## May 12th description of final fields

For each execution, the behavior of reads is influenced by two additional partial orders, dereference chain  $(\stackrel{dc}{\rightarrow})$ , and memory chain  $(\stackrel{mc}{\rightarrow})$  which are considered to be part of the execution (and thus, fixed for any particular execution). These partial orders must satisfy the following constraints (which need not have a unique solution):

- Dereference Chain If an action a is a read or write of a field or element of an object o by a thread t that did not initialize o, then there must exist some read r by thread t that sees the address of o such that  $r \stackrel{dc}{\rightarrow} a$ .
- Memory Chain There are several constraints on the memory chain ordering:
  - a) If r is a read that sees a write w, then it must be the case that  $w \stackrel{mc}{\rightarrow} r$ .
  - b) If r and a are actions such that  $r \stackrel{dc}{\rightarrow} a$ , then it must be the case that  $r \stackrel{mc}{\rightarrow} a$ .
  - c) If w is a write of the address of an object o by a thread t that did not initialize o, then there must exist some read r by thread t that sees the address of o and  $r \stackrel{mc}{\to} w$ .

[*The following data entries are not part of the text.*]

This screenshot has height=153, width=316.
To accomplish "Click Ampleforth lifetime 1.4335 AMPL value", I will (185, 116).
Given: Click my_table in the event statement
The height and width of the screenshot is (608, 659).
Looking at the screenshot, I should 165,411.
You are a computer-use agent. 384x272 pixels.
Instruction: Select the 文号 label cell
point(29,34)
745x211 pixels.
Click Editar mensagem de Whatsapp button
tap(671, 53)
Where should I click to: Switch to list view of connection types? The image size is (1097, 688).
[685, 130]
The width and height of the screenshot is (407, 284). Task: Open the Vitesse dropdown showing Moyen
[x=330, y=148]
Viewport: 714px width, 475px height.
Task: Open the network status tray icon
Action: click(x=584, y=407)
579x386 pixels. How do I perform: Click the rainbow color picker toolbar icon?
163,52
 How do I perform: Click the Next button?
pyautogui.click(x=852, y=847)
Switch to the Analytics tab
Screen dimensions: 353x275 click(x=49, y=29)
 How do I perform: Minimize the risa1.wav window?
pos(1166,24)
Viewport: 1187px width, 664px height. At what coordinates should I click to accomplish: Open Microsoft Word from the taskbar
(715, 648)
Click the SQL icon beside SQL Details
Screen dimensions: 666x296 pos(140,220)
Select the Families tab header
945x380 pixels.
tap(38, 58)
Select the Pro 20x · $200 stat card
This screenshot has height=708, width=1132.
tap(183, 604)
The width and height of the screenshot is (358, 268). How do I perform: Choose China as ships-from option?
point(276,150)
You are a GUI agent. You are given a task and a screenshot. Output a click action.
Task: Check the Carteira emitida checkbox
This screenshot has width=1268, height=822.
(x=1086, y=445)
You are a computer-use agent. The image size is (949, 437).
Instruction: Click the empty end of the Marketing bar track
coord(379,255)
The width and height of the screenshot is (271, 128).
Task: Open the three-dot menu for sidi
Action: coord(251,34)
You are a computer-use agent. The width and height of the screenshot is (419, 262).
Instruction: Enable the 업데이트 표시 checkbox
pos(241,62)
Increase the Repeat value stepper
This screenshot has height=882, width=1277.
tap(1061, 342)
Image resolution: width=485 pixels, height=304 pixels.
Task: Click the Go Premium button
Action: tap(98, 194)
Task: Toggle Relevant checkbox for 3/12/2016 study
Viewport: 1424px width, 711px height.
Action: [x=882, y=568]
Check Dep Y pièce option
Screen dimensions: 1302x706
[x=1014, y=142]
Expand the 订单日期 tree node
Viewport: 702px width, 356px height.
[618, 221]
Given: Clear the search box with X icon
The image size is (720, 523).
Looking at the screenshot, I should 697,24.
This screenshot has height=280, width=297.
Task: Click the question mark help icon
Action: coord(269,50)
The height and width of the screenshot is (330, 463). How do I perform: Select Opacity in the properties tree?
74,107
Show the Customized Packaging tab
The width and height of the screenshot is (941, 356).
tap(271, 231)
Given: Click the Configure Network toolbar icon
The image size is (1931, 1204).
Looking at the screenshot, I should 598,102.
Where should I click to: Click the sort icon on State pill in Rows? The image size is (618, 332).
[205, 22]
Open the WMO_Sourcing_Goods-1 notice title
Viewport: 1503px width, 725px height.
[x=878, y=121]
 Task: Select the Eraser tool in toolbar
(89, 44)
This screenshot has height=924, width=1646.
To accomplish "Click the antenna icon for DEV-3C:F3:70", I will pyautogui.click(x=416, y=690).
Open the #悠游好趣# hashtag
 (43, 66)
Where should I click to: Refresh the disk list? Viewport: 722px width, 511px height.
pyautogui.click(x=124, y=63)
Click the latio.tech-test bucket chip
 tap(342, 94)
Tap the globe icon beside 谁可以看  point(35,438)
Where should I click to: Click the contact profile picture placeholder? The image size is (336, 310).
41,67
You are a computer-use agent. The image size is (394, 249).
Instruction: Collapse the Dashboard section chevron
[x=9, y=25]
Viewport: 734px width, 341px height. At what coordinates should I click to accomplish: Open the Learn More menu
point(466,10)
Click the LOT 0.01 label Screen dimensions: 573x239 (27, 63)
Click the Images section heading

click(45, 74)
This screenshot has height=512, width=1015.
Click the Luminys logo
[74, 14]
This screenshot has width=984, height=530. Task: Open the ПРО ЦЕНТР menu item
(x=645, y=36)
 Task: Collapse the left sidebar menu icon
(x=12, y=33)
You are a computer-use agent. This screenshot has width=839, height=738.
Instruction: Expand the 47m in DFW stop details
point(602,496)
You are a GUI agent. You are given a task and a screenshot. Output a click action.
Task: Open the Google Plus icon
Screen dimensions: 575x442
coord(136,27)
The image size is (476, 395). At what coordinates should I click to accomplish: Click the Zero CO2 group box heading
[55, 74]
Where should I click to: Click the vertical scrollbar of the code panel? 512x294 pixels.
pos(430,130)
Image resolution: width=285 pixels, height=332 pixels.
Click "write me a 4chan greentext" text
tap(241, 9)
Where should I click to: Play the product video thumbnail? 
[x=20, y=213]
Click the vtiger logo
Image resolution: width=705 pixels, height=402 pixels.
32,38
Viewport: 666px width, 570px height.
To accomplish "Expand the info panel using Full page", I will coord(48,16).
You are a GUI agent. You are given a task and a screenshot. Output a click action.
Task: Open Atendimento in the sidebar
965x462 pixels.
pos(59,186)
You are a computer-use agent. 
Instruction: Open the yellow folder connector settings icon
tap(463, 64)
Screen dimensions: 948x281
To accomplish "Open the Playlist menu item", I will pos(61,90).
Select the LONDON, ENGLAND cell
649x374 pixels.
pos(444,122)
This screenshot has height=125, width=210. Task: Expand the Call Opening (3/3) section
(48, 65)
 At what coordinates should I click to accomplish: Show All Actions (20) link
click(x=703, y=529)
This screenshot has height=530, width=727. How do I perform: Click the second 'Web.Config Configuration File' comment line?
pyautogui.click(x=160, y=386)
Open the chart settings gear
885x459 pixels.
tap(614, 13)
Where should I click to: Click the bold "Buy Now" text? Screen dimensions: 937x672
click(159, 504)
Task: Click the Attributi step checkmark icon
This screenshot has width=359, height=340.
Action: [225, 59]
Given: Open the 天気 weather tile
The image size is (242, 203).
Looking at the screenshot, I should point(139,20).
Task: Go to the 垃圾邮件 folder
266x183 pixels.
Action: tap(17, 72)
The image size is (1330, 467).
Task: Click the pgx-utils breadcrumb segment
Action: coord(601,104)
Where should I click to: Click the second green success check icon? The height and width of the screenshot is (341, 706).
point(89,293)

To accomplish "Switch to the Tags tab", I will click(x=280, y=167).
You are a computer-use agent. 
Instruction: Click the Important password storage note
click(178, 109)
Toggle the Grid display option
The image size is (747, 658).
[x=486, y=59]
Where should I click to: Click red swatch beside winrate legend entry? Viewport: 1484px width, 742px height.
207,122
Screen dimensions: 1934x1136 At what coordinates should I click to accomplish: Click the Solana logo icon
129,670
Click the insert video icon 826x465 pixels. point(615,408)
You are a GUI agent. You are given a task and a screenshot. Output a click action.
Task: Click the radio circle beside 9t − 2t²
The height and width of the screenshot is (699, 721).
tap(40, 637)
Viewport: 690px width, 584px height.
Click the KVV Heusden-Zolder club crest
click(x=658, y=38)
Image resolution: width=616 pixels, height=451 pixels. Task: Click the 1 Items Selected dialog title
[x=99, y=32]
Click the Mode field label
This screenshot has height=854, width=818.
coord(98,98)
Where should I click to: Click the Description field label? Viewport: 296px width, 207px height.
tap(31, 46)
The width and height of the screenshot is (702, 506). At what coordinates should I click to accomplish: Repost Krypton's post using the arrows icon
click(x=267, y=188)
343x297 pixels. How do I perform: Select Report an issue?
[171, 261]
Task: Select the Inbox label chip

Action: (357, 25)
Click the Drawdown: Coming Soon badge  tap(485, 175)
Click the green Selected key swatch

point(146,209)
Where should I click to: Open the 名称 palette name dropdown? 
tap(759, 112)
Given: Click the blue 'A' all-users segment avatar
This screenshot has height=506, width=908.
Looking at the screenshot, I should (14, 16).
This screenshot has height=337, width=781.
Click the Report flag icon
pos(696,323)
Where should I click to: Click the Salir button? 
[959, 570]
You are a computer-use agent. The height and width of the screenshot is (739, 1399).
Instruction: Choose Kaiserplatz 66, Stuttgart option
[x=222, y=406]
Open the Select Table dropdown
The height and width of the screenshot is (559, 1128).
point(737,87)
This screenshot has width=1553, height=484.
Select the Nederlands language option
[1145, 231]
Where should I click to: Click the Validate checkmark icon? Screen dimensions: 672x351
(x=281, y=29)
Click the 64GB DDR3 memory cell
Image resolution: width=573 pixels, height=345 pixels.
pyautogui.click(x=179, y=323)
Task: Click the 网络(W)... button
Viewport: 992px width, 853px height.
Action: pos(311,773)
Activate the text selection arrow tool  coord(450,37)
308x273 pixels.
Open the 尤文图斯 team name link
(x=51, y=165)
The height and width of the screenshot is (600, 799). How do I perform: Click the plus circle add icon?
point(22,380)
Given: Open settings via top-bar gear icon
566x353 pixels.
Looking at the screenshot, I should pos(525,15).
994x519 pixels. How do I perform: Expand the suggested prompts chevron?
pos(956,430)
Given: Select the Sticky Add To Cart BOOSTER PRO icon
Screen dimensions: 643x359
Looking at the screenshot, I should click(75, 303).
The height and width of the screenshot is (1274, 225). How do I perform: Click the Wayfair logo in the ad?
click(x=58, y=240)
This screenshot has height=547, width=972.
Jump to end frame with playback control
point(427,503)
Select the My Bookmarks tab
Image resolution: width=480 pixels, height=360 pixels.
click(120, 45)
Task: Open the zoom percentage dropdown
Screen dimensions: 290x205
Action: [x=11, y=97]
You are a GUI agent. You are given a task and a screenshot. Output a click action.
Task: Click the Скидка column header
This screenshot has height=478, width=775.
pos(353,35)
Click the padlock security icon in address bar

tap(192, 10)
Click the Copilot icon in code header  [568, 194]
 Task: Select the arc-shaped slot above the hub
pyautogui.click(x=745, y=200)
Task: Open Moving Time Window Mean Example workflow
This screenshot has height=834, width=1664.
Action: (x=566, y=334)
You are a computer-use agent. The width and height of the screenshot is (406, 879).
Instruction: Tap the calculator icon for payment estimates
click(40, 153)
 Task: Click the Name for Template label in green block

Given a write w, a freeze f, an action a (that is not a read of a final field), a read  $r_1$  of the final field frozen by f and a read  $r_2$  such that  $w \stackrel{hb}{\to} f \stackrel{hb}{\to} a \stackrel{mc}{\to} r_1 \stackrel{dc}{\to} r_2$ , then when determining which values can be seen by  $r_2$ , we consider  $w \stackrel{hb}{\to} r_2$  (but these orderings do not transitively close with other  $\stackrel{hb}{\to}$  orderings). Note that the  $\stackrel{dc}{\to}$  order is reflexive, and  $r_1$  can be the same as  $r_2$ .

For reads of final fields, the only writes that are deemed to come before the read of the final field are the ones derives through the final field semantics.

The intuition for the partial orders is that neither of then can be easily violated, by either compiler or processor optimizations, without doing some kind of aggressive speculative address prediction. The Alpha processor is the only known processor that can perform reads in an order contrary to the  $\stackrel{dc}{\rightarrow}$  order.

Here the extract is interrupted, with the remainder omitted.